──────── Supplied records
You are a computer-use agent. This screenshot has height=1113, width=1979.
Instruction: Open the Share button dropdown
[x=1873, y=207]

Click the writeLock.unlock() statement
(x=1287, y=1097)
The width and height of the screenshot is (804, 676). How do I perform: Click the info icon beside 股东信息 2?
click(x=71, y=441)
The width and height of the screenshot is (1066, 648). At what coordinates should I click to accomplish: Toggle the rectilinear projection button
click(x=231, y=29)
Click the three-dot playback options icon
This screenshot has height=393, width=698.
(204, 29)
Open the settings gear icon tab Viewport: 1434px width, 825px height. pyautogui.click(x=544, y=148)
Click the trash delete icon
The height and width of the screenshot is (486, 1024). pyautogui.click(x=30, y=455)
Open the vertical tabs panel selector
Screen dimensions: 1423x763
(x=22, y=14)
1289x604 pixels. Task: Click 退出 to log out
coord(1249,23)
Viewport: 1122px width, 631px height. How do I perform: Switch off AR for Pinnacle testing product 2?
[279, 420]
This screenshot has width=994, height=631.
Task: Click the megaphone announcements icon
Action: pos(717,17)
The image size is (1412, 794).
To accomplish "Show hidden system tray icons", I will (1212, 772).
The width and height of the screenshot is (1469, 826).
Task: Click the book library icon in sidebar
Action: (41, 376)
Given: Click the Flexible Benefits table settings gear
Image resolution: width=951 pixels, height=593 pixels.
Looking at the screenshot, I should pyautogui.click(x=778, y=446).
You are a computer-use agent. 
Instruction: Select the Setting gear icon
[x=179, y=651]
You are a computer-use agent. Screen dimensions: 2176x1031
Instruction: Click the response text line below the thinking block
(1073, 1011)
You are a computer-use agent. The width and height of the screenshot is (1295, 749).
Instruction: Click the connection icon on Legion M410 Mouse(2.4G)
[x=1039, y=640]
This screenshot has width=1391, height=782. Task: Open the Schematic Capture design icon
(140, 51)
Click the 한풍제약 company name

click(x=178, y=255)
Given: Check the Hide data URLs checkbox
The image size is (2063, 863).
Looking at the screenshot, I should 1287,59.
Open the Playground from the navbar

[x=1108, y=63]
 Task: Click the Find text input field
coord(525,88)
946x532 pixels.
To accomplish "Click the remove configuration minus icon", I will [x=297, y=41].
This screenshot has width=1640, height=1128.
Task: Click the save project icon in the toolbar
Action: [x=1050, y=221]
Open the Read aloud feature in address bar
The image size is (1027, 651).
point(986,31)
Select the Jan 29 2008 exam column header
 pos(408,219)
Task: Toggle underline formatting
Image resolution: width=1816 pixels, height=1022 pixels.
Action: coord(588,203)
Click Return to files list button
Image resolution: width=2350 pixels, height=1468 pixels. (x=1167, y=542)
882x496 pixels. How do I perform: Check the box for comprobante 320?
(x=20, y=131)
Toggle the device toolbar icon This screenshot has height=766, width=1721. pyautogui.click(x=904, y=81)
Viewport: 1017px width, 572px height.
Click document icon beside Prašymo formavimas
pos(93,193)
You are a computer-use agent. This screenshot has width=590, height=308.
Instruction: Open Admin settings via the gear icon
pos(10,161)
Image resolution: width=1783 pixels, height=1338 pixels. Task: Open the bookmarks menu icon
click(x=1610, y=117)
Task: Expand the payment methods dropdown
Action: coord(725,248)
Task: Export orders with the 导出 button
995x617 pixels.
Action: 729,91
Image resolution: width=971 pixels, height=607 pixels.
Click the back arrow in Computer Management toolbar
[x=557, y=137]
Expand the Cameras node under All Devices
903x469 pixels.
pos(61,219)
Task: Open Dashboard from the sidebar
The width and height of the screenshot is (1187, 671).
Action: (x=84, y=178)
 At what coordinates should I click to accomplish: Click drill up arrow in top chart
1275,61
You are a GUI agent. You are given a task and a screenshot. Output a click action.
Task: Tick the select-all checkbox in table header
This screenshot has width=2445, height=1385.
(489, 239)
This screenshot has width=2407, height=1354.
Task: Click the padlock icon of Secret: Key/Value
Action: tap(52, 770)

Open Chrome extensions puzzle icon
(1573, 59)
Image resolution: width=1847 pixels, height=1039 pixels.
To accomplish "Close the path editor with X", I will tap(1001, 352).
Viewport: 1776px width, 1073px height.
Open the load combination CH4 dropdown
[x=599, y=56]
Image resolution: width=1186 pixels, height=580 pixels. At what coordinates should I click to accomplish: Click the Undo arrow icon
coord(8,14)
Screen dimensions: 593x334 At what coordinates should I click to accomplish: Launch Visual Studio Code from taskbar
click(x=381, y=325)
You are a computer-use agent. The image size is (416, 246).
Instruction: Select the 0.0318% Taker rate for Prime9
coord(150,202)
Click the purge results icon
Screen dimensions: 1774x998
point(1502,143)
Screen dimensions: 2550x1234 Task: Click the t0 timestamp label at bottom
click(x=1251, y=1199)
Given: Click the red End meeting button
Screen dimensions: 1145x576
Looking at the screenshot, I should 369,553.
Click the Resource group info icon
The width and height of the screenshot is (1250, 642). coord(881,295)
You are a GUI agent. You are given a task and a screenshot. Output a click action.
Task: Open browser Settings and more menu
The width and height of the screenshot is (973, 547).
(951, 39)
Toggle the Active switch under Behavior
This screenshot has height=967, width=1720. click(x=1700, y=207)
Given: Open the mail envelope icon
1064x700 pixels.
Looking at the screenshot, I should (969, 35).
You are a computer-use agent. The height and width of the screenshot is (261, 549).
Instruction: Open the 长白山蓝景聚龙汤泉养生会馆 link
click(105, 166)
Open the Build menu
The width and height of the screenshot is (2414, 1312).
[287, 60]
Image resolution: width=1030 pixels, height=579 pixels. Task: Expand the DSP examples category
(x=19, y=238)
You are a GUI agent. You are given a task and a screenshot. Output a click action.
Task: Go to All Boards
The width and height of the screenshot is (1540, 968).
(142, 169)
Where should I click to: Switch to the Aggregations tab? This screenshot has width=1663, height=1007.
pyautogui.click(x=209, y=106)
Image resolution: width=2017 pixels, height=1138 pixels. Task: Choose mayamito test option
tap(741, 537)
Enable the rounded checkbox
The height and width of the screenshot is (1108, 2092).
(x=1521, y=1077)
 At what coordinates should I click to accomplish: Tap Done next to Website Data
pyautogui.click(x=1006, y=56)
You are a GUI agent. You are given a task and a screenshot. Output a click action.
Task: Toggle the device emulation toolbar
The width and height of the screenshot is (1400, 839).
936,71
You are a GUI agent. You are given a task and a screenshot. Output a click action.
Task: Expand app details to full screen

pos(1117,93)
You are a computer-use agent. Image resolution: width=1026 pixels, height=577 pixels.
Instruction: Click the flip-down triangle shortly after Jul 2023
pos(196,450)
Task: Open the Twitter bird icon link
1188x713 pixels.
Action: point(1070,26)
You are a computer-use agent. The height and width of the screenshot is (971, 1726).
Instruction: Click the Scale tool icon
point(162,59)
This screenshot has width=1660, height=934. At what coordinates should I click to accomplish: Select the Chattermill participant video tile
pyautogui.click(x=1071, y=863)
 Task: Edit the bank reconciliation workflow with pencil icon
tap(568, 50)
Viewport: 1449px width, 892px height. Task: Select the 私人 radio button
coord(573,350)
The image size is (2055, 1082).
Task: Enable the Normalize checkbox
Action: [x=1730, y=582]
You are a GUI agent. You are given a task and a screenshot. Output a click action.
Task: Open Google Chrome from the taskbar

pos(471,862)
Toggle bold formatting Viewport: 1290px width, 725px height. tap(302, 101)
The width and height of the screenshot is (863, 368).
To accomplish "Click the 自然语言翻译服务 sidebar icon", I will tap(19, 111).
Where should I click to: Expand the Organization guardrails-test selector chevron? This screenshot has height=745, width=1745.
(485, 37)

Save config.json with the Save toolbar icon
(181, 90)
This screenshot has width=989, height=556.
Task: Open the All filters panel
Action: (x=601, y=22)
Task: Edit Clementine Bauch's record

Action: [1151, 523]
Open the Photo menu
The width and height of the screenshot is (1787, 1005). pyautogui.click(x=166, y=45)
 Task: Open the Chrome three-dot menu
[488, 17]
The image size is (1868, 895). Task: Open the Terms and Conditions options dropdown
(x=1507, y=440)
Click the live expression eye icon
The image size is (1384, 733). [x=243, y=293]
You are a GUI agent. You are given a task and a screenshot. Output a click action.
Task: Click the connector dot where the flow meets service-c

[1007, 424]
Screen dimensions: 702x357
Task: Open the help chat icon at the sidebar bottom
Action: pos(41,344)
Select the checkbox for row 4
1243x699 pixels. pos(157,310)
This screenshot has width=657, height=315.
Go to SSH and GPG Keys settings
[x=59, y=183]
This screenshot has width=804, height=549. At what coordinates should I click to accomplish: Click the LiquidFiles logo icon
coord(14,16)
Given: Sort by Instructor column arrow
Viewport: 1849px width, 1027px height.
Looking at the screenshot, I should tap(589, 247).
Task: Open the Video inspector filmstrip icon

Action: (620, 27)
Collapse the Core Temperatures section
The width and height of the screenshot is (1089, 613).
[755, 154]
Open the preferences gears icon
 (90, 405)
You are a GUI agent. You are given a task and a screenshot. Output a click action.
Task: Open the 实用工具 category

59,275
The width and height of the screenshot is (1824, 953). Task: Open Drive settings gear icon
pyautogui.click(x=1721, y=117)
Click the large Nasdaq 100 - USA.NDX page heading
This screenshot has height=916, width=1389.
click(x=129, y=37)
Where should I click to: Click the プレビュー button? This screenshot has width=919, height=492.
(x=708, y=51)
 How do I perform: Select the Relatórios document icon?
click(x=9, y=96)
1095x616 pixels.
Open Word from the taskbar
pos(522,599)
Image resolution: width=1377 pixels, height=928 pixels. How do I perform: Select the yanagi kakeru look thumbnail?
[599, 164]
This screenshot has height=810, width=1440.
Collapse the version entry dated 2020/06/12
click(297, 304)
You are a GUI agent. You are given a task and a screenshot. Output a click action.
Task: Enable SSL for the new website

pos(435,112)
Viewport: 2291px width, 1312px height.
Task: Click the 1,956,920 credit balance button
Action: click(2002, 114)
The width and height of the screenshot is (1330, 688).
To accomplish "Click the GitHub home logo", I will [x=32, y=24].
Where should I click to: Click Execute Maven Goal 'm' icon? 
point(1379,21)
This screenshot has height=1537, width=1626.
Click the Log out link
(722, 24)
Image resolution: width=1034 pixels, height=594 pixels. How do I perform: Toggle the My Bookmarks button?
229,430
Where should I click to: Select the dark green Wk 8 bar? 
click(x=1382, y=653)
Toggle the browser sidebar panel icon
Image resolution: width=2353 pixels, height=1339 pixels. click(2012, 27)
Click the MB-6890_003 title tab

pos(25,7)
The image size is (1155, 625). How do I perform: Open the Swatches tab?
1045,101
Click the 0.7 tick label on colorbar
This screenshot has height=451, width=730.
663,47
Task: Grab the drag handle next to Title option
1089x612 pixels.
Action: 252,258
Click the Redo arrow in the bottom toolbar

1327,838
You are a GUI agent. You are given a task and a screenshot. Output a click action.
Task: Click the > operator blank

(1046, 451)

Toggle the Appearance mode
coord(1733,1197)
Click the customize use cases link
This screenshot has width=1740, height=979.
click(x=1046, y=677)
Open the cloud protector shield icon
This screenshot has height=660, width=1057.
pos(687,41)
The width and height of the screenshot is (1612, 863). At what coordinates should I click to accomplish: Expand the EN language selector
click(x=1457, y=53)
────────────────
▶ _Exercise_:
Lines from the records above that hold "formatting" are the ones to list.

▶ _Your solution_:
Task: Toggle underline formatting
Toggle bold formatting Viewport: 1290px width, 725px height. tap(302, 101)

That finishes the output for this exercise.